No, it's Edge, but it's no less beautiful
I'm studying things I've never even considered before. You would expect one or two unusual thoughts and observations. This one's a no-brainer. I always knew Edge was gorgeous. Now, I realise why.
The visual journalism lecture was eye opening for a number of reasons, but most of them gush from Cosmo or GQ. She was getting quite excited by red/black combos, celebrity pictures spread over two pages and Saddam's eyes, which is all well and good. But I sat there thinking - how do I apply this to videogame journalism.
Simple. The same fundamentals apply. Striking images work beautifully, but the magic is in the placement of words.
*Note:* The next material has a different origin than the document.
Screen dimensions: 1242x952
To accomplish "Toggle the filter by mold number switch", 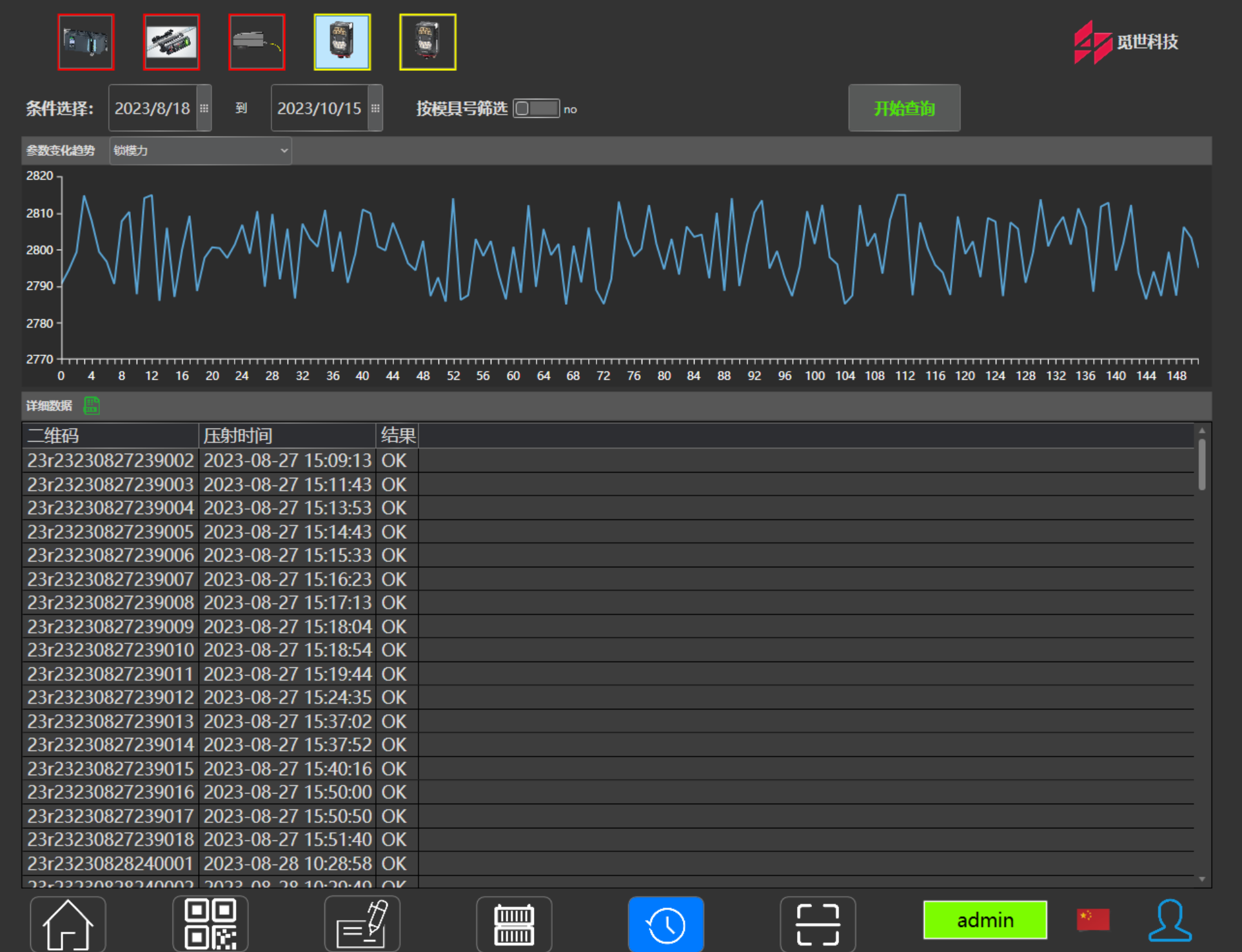I will coord(536,108).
Jay-Z looks great in a suit, but how do you translate that into a four page preview on Gunstar Heroes, or a retrospective look at Manhunt? Bob Dylan looks classic on the front page of the Radio Times, but how do you make Quake 4 look good on Edge?
How do you make a game mag so striking that you see it in an instant, like a pheonix rising from the saturated pile of magazines that litter WHSmith?
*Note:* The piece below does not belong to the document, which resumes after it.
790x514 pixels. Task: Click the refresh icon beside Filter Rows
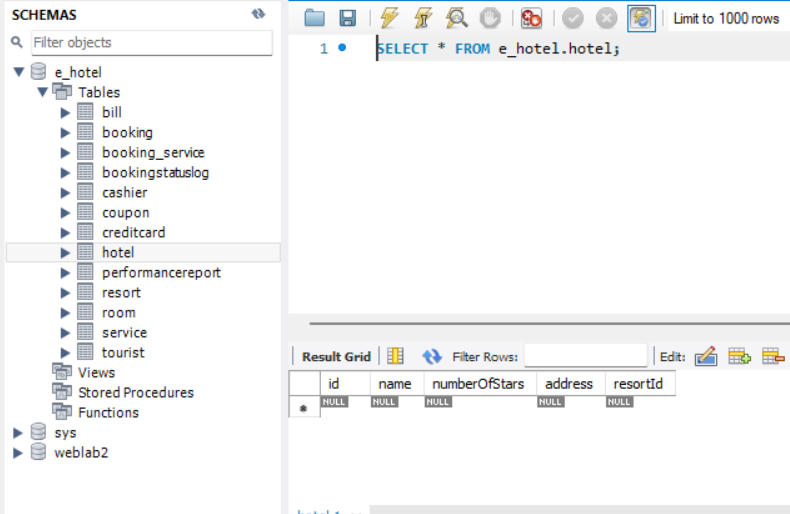[x=432, y=356]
Most videogame magazines look crap. I'm thinking GamesMaster, PC Gamer, anything official. Edge looks and feels beautiful. The Treasure piece this month starts with a skewed colour anime of three characters from Gunstar Heroes. It's dynamic, striking and action packed. But the text is skewed as well.
Edge have an expose on Quake 4. The piece starts on a spread with a black and white render of a gruesome monster and his gun-arm. You can't help but stare. But they wrap the first three pars around the gun. You're staring straight down the barrel.
But this is the best - the Manhunt piece. Anyone who's played the game will know its aesthetic centres on the snuff movie theme. You view the character from some hidden cctv camera. What do they do? Litter the background with televisions showing grainy screenshots of Manhunt. Genius.
Most hacks don't realise the importance of layout and design in a magazine. Hell, I didn't until this week. But it goes hand in hand with every phone call, interview or game test a journalist has to do. The words and the looks are inseperable bedfellows. Without one, the magic under the sheets ceases to exist.
Most game mags simply lump in screenshots and chuck in the text without a care in the world. At least Edge give a shit. This is, after all, about games. We obsess about aesthetics, graphics, design, layout. We commend games that do these things well. Should we therefore not expect the same from our journalism?
P.S: This is not Edge fanboyism. I actually hate the ugly thing.